-- About this exercise --
Some lines below hold "icon". Pick them out and copy them.

(Collected data)
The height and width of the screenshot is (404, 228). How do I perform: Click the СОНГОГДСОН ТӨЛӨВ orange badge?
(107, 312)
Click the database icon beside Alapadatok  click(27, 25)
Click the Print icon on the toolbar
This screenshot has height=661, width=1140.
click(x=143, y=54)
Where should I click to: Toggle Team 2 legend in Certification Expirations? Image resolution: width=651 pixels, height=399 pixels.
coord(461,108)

...

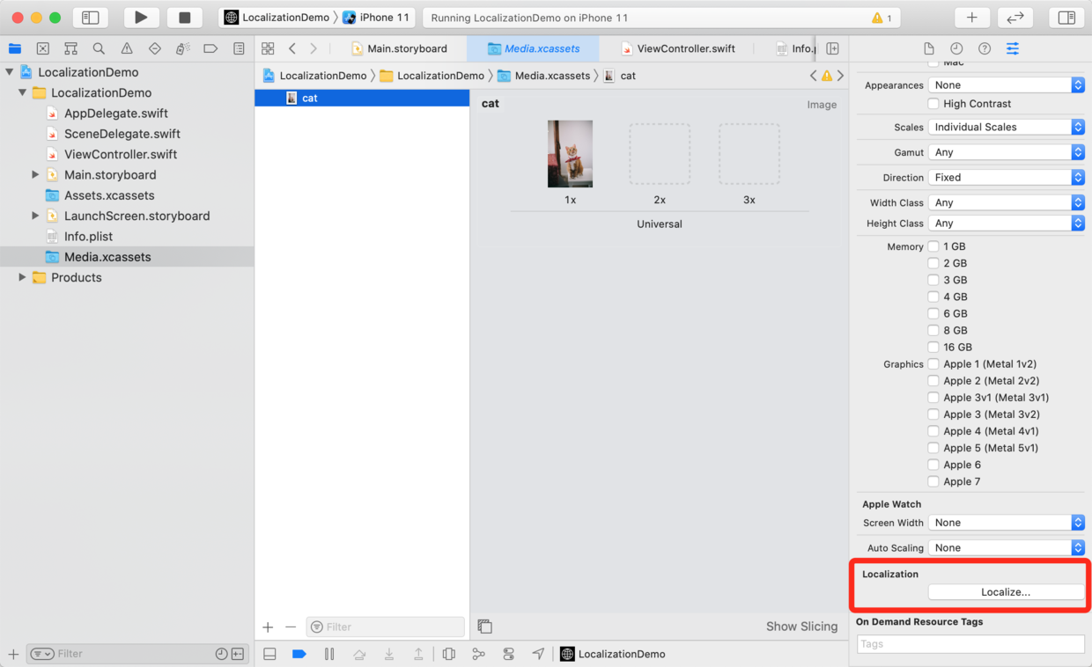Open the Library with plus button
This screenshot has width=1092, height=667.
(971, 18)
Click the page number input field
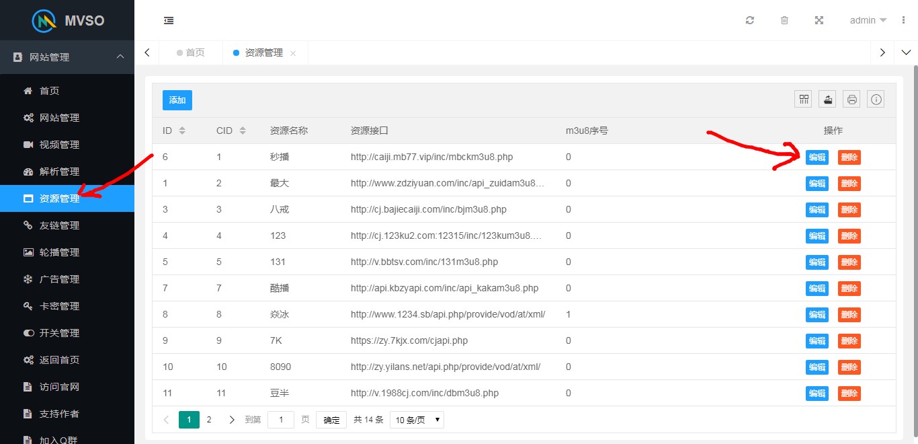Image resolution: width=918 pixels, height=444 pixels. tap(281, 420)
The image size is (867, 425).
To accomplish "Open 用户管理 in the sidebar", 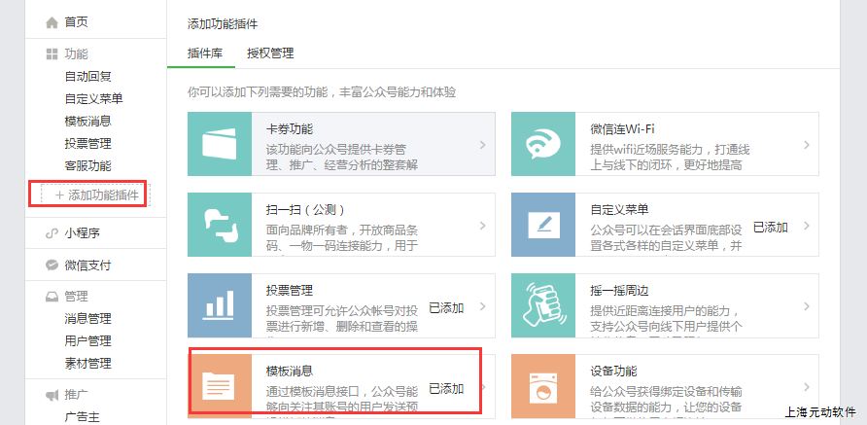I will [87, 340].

-- Written solution --
Click the database icon beside Alapadatok  click(27, 25)
Click the Print icon on the toolbar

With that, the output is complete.